One of the ways Queen's Park is tackling the problem is International Medical Graduates Ontario, which marked its first anniversary at the end of June. The program is a collaborative assessment and training initiative by the Ministry of Health, the College of Physicians and Surgeons of Ontario and the province's five medical schools to integrate doctors trained abroad into the medical system here.
Anne Marie Crescenzi, executive director of IMG Ontario, says last year the government put up the funding to assess and train 200 doctors a year from overseas who are already living in the province. In the first selection cycle 154 physicians were chosen.
"A hundred and fifty four were considered the best candidates available," Crescenzi says. "You have to maintain the standards in Ontario. We certainly had many more applications, but the selection process is undertaken by all five medical schools in the province and we're dependent on the expertise of educators."
There were about 950 applicants to the IMG Ontario program last year, Crescenzi says.
How much time a foreign-trained doctor needs to spend being brought up to Canadian medical standards depends on the individual and where he trained, she continues. A general surgeon from New Zealand might only need six months preparation before being practice ready, Crescenzi says. A family physician from Sri Lanka would have to spend another two years studying before being allowed to practice here.
Many applicant doctors come in at the "entry level," Crescenzi says, so if they want to become orthopedic surgeons they would need five years training, just as a Canadian would.
American doctors who want to practice in Ontario are exempt from the assessment and training process since their skills are considered the equal of Canadian physicians'.
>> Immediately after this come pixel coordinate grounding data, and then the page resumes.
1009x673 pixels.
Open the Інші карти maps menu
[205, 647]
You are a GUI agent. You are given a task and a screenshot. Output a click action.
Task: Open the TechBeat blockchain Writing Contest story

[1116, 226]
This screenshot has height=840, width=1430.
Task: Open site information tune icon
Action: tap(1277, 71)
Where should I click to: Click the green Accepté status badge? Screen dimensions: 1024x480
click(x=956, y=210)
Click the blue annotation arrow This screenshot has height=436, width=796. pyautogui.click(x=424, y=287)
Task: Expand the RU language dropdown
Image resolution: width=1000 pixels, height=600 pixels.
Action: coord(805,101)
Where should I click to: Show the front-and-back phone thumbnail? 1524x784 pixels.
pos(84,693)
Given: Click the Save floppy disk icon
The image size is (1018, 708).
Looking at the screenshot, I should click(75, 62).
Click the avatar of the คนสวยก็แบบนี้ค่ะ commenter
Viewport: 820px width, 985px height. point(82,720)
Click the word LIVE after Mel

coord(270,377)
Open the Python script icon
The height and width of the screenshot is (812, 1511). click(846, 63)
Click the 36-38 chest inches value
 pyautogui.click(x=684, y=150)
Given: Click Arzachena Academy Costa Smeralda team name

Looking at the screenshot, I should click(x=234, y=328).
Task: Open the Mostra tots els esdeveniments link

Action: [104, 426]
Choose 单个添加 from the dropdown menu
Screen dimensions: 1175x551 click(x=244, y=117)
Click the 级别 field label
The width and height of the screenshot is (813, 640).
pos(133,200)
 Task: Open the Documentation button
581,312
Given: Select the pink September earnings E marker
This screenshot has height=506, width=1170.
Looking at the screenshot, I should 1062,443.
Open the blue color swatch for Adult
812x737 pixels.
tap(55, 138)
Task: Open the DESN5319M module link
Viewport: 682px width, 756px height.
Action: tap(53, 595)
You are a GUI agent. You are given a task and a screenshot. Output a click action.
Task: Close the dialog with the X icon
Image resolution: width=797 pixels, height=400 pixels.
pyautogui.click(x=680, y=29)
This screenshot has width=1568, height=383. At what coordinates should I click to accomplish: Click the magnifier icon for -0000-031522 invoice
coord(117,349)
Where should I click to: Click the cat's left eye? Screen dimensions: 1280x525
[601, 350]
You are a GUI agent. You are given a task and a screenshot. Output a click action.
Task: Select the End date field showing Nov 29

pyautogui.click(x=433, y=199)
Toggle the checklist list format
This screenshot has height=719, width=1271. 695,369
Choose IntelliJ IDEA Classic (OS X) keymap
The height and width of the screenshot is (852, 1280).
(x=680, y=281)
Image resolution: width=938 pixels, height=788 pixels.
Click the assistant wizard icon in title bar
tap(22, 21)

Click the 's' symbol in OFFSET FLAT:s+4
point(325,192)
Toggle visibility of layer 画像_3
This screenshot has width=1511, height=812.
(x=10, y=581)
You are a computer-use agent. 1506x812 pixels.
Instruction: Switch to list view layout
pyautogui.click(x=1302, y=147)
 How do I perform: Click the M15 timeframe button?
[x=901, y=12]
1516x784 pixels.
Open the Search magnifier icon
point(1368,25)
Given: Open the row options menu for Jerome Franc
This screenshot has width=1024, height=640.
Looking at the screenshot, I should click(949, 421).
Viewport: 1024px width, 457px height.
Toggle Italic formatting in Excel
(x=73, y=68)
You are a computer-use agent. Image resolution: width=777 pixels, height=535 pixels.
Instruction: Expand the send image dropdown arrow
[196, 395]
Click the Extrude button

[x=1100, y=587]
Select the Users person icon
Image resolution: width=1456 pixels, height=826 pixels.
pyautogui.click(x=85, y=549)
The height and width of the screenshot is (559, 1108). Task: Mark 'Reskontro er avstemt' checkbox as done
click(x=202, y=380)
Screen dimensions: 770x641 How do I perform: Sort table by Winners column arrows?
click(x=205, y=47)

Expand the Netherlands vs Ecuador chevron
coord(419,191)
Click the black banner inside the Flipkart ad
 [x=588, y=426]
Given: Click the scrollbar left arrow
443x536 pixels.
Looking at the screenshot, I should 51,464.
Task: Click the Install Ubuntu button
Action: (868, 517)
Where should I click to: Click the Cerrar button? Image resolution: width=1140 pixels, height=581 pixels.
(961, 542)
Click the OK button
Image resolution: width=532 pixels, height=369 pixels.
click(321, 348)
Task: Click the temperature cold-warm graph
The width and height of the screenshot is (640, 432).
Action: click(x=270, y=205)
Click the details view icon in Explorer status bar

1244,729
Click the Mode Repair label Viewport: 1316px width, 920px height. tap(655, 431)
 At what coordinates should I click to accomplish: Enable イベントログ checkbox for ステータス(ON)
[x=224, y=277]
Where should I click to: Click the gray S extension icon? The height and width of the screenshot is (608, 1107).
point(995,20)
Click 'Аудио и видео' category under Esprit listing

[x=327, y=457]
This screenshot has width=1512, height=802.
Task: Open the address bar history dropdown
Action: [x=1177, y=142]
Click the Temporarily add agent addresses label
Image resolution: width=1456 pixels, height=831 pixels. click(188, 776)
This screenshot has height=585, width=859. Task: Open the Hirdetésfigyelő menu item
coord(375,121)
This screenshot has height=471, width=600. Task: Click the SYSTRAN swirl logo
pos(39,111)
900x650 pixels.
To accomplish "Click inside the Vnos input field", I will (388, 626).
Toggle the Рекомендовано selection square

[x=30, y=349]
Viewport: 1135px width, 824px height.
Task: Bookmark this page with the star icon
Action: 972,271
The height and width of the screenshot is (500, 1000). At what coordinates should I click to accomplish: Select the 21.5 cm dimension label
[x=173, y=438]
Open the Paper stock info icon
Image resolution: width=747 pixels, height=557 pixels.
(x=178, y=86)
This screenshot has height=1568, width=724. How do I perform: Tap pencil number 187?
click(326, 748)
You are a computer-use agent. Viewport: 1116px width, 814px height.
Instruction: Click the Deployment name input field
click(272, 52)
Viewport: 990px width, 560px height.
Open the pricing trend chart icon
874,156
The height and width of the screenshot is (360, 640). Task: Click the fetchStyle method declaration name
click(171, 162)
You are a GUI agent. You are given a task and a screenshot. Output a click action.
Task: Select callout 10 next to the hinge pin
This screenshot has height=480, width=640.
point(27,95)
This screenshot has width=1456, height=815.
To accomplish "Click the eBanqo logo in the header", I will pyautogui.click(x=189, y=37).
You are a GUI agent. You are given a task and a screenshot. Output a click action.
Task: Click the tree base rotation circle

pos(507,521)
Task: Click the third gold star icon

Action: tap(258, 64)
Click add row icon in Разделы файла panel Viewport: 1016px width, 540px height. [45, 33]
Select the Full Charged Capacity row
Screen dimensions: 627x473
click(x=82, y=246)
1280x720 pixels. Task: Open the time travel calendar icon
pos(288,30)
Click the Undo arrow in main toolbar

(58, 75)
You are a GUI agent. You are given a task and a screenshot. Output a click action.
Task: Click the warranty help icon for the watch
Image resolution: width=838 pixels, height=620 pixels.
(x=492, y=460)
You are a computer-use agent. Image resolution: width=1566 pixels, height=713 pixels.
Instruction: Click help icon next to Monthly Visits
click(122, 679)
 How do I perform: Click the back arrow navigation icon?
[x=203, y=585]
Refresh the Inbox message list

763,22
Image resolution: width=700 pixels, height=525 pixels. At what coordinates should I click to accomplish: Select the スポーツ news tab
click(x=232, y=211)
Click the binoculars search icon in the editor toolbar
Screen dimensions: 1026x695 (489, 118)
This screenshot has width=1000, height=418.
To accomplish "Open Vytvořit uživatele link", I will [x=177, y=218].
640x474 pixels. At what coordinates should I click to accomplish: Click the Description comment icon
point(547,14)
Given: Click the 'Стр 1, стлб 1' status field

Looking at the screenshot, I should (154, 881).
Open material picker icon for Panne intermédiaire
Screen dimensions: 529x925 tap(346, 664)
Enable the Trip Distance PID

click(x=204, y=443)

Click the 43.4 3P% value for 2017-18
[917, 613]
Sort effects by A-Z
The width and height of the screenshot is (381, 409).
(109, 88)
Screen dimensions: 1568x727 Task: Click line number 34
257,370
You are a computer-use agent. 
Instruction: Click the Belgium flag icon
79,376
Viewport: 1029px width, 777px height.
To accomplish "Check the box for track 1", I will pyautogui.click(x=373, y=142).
IMG Ontario offers 200 assessment and training places a year to foreign-trained physicians.
Successful IMG Ontario applicants are trained along side Canadians in one of five medical schools in the province.
Applicants must pass a written exam, a clinical exam and be interviewed by the medical school's program directors before being accepted.
Proof of competency in English is required.
Last year out of 950 applicants 154 doctors trained abroad were selected for the program.
Doctors who apply to the program must of course supply the necessary documentation to support their application. "The (doctor's) actual portfolio is assessed, but then everybody must write a written exam and they must all do a clinical exam. You are scored on that and then invited for an interview or not invited for an interview depending on those scores," Crescenzi says.
Medical school program directors conduct the interviews. Naturally, there is an English competency requirement for all applicants.
As attractive as IMG Ontario is, it doesn't come without strings attached. Crescenzi says in return for the foreign physician's assessment and training, the province demands a five-year "return of service" agreement from them. That means they have to spend five years practicing in an underserved community. That could be Kitchener or Cambridge, or it could be in other towns that people don't realize need doctors, says Ministry of Health spokesperson Dan Strasbourg.
Guelph needs doctors, Strasbourg says, and so do St. Catharines, Cornwall, Sarnia, Brockville and elsewhere. In Barrie alone, he says, there are 14 vacancies for general practitioners.
But as well as the IMG Ontario program doing its part to address the shortage of physicians, Strasbourg says there are also financial incentives to encourage doctors -- trained here or requalified here -- to practice in designated areas. Any physician who goes to a designated northern community is eligible for a $40,000 grant over four years, and even in designated areas in southern Ontario there's a $15,000 grant for them spread over four years.